終わっていく日々の日記
3/13
最後のボイトレだった。
11月半ばからボイトレがなかったから、解散しますと先生に伝えるのと有難うございましたを伝えるのが同じ日になってしまった。
3人での合同ボイトレは2回目。前回はワンマン前だった。あの時はなんだかなかなかまずい感じで、「みんなちゃんと他2人を見て」「ワンマン直前でこれは……思った」と言わせてしまった。

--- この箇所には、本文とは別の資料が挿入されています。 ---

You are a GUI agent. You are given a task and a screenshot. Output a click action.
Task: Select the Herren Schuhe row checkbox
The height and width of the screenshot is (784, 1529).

基礎を終えて、「ホリゾント」を練習させていただいた。私たちの最後の曲。自分が作詞した贔屓目抜きでも、きっと特別に重い一曲だ。前回の合同ボイトレのことを思い出しながら、私たちは随分調和したな、なんて感じた。少なくとも三人で歌っている時、三人で一つになれているような感じがした。当たり前なんだけれど、沢山話して泣いて、やっとここに来られたね、と思った。
3/17
スタジオをとっていただき、こちらも久々の練習。ワンマン前以来だった。
家ではずっと歌っている(外には聞こえていないみたいだけれど、階下の母には聞こえていたらしい!今日知りました……)しカラオケも行くけれど、やはり三人で踊って歌えるのはいいな。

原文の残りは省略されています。